At broad spatial scales, species richness typically increases with productivity (Hawkins, Porter, and Diniz-Filho 2003). In contrast, at finer spatial scales, the relationship between productivity and species richness is more complex: positive, negative, hump-shaped, and U-shaped relationships have all been documented (Mittelbach et al. 2001). There are several hypotheses for this relationship between productivity and species richness, but we still do not know the ultimate mechanism behind it (Di Cecco et al. 2022). We will look at how the productivity of vegetation drives the species richness on the continental scale of North America. For this, I will use the Breeding Bird Survey (BBS) dataset, which is one of the most significant and longest-running “citizen science” programmes in the world. Established in 1966, its primary goal was to monitor the status and trends of North American bird populations on a continental scale. This census operates on the landscape scale as the routes are about 40 km long with the 50 stops where the volunteers count birds. As the measure of primary productivity and environmental heterogeneity of the vegetation, I decided to use the Normalised Difference Vegetation Index (NDVI) which is used as a proxy for primary productivity in both regional (Nieto, Flombaum, and Garbulsky 2015) and local studies (Brüggeshemke and Fartmann 2025).
- How vegetation density/heterogeneity predicts bird diversity across United States?
- How spatial predictors explain the patterns of species richness in North American birds?

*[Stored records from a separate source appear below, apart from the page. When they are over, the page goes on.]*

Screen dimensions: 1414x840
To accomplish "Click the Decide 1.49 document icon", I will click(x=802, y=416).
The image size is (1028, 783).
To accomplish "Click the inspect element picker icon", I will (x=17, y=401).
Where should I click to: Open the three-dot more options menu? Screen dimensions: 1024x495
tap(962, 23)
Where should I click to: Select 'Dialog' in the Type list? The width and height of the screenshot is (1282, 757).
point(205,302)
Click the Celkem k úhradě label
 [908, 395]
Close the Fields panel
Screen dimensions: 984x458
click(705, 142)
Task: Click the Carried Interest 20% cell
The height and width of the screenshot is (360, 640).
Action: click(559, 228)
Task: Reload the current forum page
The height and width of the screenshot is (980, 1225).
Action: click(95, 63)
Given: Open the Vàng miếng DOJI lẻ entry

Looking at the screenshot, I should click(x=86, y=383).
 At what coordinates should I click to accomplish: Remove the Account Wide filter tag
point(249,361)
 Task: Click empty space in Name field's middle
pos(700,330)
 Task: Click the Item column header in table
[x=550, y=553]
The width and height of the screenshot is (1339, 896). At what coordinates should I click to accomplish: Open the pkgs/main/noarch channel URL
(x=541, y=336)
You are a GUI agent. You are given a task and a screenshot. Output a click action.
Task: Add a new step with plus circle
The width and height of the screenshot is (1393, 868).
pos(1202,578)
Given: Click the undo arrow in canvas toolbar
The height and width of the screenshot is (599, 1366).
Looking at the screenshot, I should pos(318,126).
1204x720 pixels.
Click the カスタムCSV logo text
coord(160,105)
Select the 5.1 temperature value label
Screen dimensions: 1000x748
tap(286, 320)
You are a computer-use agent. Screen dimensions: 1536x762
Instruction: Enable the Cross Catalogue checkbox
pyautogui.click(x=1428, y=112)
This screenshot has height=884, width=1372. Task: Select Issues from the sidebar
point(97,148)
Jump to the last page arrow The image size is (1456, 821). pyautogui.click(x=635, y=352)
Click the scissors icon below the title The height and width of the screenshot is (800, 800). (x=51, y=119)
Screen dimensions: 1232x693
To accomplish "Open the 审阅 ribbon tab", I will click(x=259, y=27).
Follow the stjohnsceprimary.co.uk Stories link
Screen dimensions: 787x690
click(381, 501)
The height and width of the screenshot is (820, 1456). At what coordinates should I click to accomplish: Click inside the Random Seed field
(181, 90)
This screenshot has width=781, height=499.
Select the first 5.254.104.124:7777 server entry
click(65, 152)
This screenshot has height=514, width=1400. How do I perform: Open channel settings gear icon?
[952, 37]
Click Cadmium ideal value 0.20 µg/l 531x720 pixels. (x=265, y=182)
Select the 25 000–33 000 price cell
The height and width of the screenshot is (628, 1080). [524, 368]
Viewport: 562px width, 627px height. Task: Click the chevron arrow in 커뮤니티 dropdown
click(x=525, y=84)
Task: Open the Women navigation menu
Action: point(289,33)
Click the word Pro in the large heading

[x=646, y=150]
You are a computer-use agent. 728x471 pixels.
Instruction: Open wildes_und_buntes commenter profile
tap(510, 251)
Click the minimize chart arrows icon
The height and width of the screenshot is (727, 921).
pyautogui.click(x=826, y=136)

- Prepare and explore the data - clean BBS routes, extract NDVI for routes geometry, and get elevation data with earth engine
- Evaluate global and local spatial autocorrelation in species richness and model residuals
- Build the OLS model and compare it with GWR model
2 Data preparation
2.1 Study area
I chose the lower 48 states of USA as the study area because for them the route geometries are publicly available. In the basic dataset of BBS, the geometry is included only for the starting point of the routes, which are on average about 40 km long and therefore the single point does not optimally represent their geometry. Firstly, we need to select the boundary for the study area.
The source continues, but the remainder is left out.